I found this show engaging, funny (maybe the women didn’t feel that way at the time) and even touching – I left the lecture theatre wanting to watch more! This is the kind of reality show I can watch quite happily!

  1. ‘Strangely addictive’ is a good way to describe Reality TV, Ruth!
    It is often a shame-ridden experience when you are a legitimate fan of a – what you know deep down to be – a dodgy (yet highly entertaining) version of reality. The irony is that most reality shows aren’t reality at all and merely give the impression of authenticity through supposedly spontaneous and ‘unscripted’ events.

    I think most Reality TV shows fall under the ‘So Bad It’s Good’ category.
    “Once in a while, a work turns out to be so bad, it creates a disruption in the badness continuum, and wraps right around to good.” –

    I’ll admit that I myself have fallen victim to many an MTV reality show (Jersey Shore, 16 and Pregnant, Teen Mom – I’d keep going but then it just gets embarrassing). Arguably, Reality TV as a genre itself can then be divided into sub-genres and contestant style programs probably have more legitimacy than, let’s say, a fly-on-the-wall Jersey Shore (the shame!).

  2. Ruth!! Totally feeling what you said at the start of this about reality TV- it seems there really is a lot of crap on TV and a lot of it comes under the umbrella of “Reality”.

    The unfortunate thing is though that yes i am an addict to reality TV (i am thinking as we are coming into this new age of technology they will providing ‘RTV’ meetings to cure our addictions) I think the reason reality TV has been such a hit on TV is because ut reals you in, always choosing characters and scenarios which are funny or interesting and combining different genres such as, adventure, documentary and soap all in one to come out with a complete interesting package!

    I went through a stage of being addicted to ‘Survivor’ which combines all of those elements within the show, two teams living and surviving on an island who compete against each other and vote each other out.
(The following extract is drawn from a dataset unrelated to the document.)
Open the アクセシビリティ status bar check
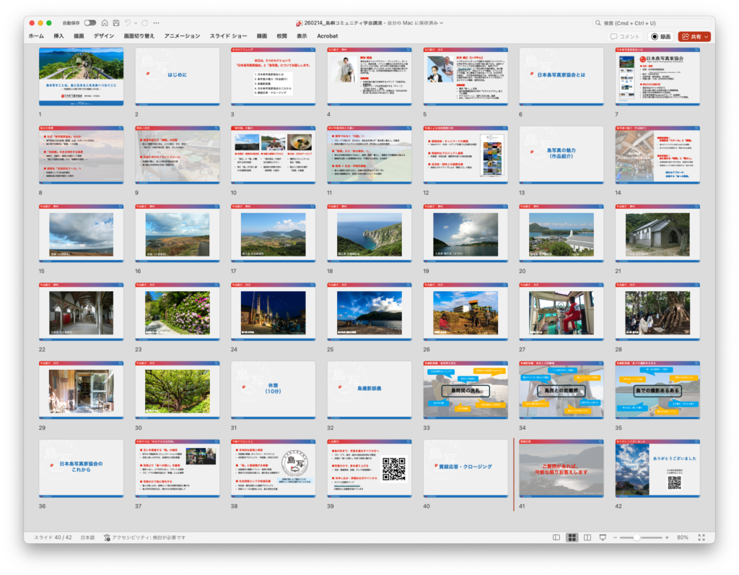This screenshot has height=575, width=739. [144, 537]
This is the base of the show- it then goes on to bring the element of relationships and the hardships of surviving on the island, the face that all this is (at least) made to appear real is a one way ticket to the ratings box! how could one not become addicted!

    i suppose the question is where is reality tv going to go in the future?! haha hopefully just as engaging stuff like One Born Every Minute is on the agenda!

  3. teeveecultures permalink

    I strangely watched this on iView the other day. It really opened my eyes to Adam Hills .. I absolutely love him!!

    Speaking of liking loveable characters – yes, Diana, I think that’s what Reality TV has going for it. We saw it in the opening stages of Big Brother. People fell in love with these ‘characters’.. which might I add, were (are) real people! Real emotions, real problems, real situations.

    Docusoaps have definitely taken this concept to the next level by editing in a more drama-driven plot and storyline. Indeed this has facilitated added drama and overall, a better viewing experience for the consumer.

    End of the day, we’re all gossip queens – and this is why both formats work … very well 🙂

  4. damientvcultures permalink

    I also loved One Born Every Minute! It was so strange to witness a reality TV show achieve such a profoundly shocking sense of humanity and sympathy. I think the editors deserve major kudos for putting together such a brilliantly insightful narrative which manages to feel tasteful instead of exploitative. The inclusion of so many wry or quirky moments which otherwise would have gone unnoticed really made the subjects so much more real. My favourite moment was when Joy and her husband are shown wandering the hallways, stopping (half out of curiosity and half out of terror) to watch the other women screaming in agony as they give birth. You just can’t write that stuff – such a magic moment!